Cyber Incident Victim: Nashville Plastic Surgery Institute
Date:
May 2020
Location:
United States of America
Summary
A ransomware attack by Maze Team targeted Maxwell Aesthetics coinciding with its post-pandemic reopening, resulting in data exfiltration and public exposure of sensitive patient information. Compromised files included full names, dates of birth, surgical details, insurance policy numbers, medical histories, authorization requests, implant orders, and business operational documents. The breach also revealed network structure details, while the attackers employed a consistent naming convention incorporating patient identifiers in filenames. The incident occurred simultaneously with another ransomware attack on a separate plastic surgery practice, suggesting potential targeting of a shared vendor or business associate.

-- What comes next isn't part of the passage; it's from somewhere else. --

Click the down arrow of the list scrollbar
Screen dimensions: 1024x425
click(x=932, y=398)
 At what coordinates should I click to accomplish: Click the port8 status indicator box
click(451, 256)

| CIA Posture | Motives | Tactics, Techniques & Procedures |
|---|---|---|
| Available to members | 2 motives | 2 techniques |
| Threat Actor | Type | Location |
|---|---|---|
| 1 actor | Available to members | Available to members |
Description
On May 1, 2020, Nashville Plastic Surgery Institute, LLC, operating as Maxwell Aesthetics, experienced a ransomware attack attributed to the Maze Team threat actor group. The incident coincided with the practice’s reopening following a COVID-19-related shutdown. Attackers exfiltrated and publicly dumped unencrypted files containing sensitive patient information, including full names, dates of birth, diagnostic details, surgical procedure types, and health insurance policy numbers. The compromised data extended to clinical authorization requests to insurers, implant/extender orders for specific patients, and internal business operation documents. Filenames followed a structured format incorporating patients’ full names alongside surgery types and insurance providers, creating additional exposure risks independent of file contents.

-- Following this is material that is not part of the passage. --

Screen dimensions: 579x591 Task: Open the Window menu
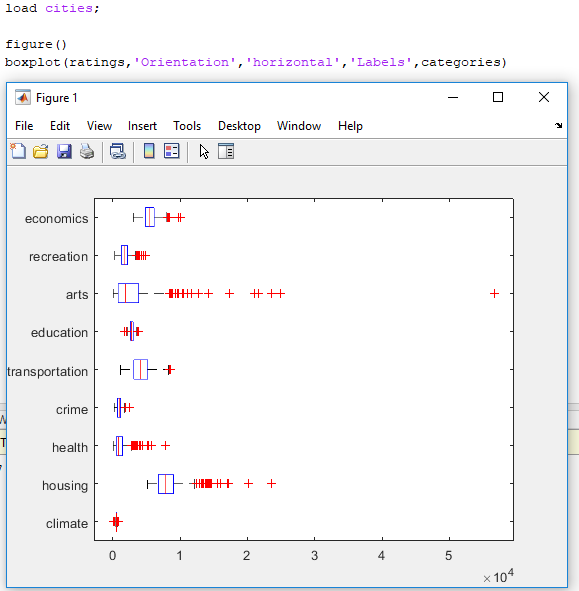(299, 126)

The data leak exposed detailed medical histories justifying surgical procedures and insurance pre-authorizations, significantly elevating privacy concerns. Maze Team employed tactics consistent with their prior attacks on medical providers, having simultaneously targeted another plastic surgery practice in Bellevue, Washington. Maxwell Aesthetics’ website became inaccessible following the attack, disrupting operations during a critical reopening phase. While the parallel timing suggested potential targeting of a shared vendor or business associate, no conclusive evidence confirmed this hypothesis. The incident triggered potential HIPAA violation concerns due to the exposed protected health information, though the entity’s specific containment or remediation actions remained undocumented in available reports.